↓↓↓
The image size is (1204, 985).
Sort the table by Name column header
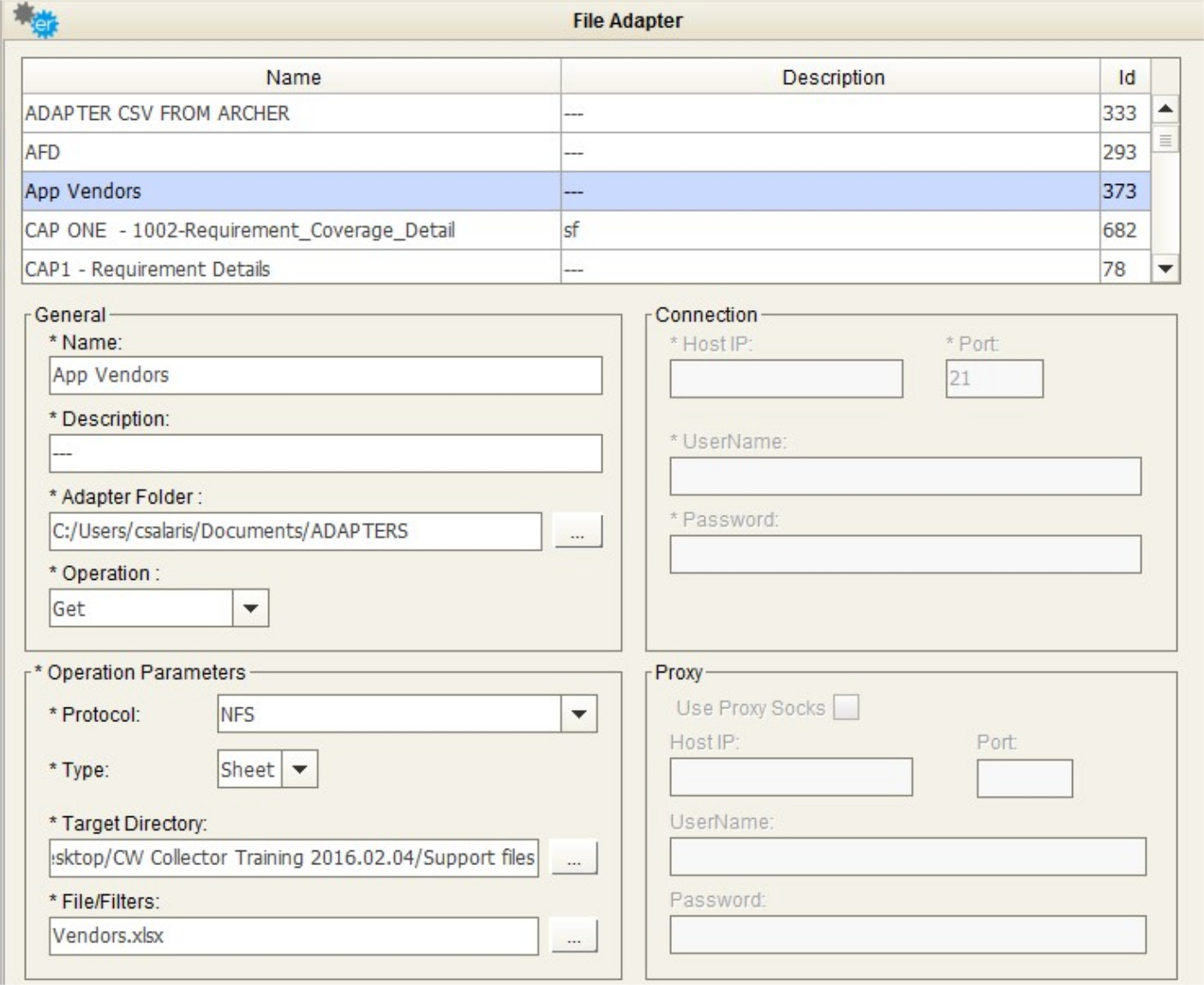[292, 77]
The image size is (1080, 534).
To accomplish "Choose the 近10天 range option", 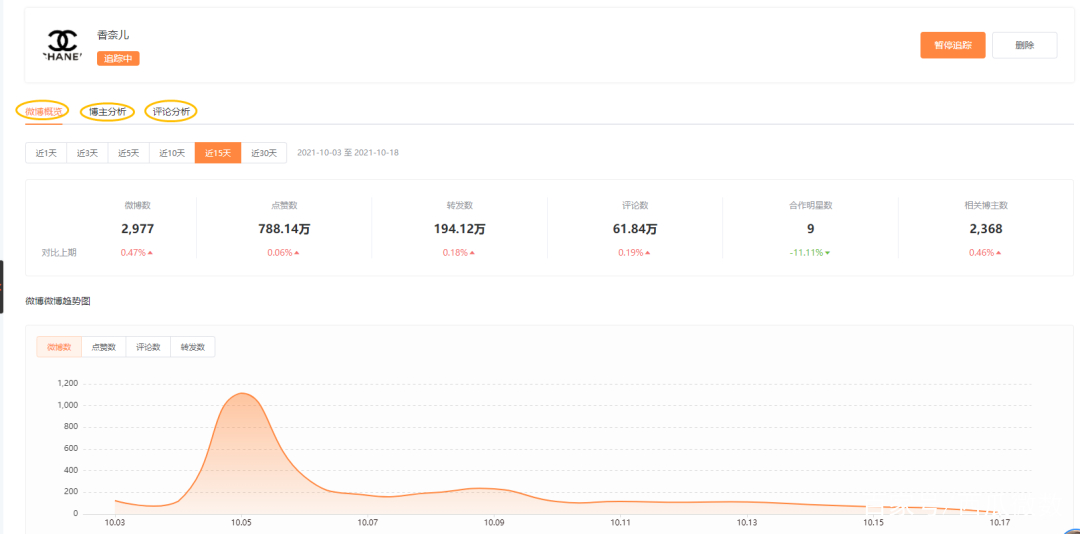I will 171,153.
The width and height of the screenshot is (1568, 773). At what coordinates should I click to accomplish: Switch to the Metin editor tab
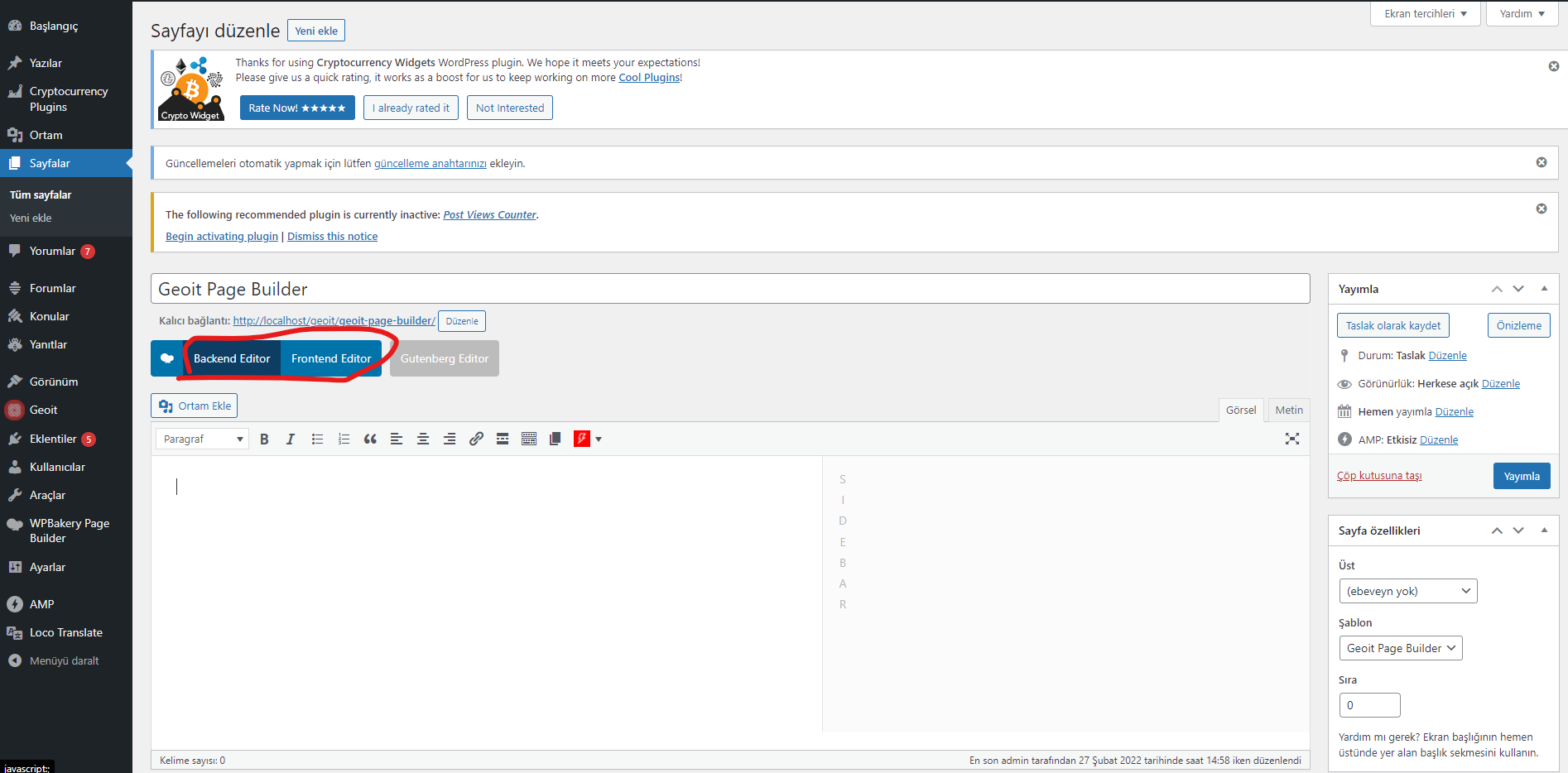1288,411
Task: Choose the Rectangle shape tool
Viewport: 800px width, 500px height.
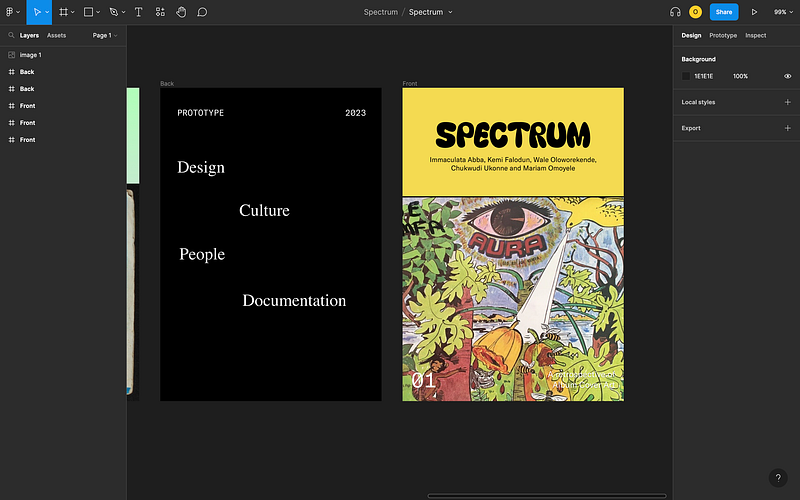Action: click(88, 12)
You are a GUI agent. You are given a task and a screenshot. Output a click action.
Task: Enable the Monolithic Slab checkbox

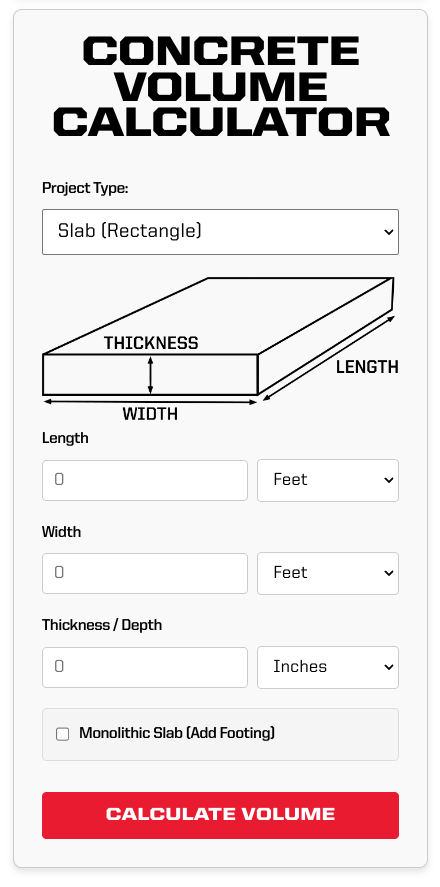pyautogui.click(x=62, y=734)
↑↑↑
The task
Write out exactly the lines from the line holding "The width and" through the last line of the records above, inclusive, and nothing more. Leave out the pictures.

Exercise output
The width and height of the screenshot is (1568, 773). At what coordinates should I click to accomplish: Switch to the Metin editor tab
1288,411
Task: Choose the Rectangle shape tool
Viewport: 800px width, 500px height.
Action: click(88, 12)
You are a GUI agent. You are given a task and a screenshot. Output a click action.
Task: Enable the Monolithic Slab checkbox

pyautogui.click(x=62, y=734)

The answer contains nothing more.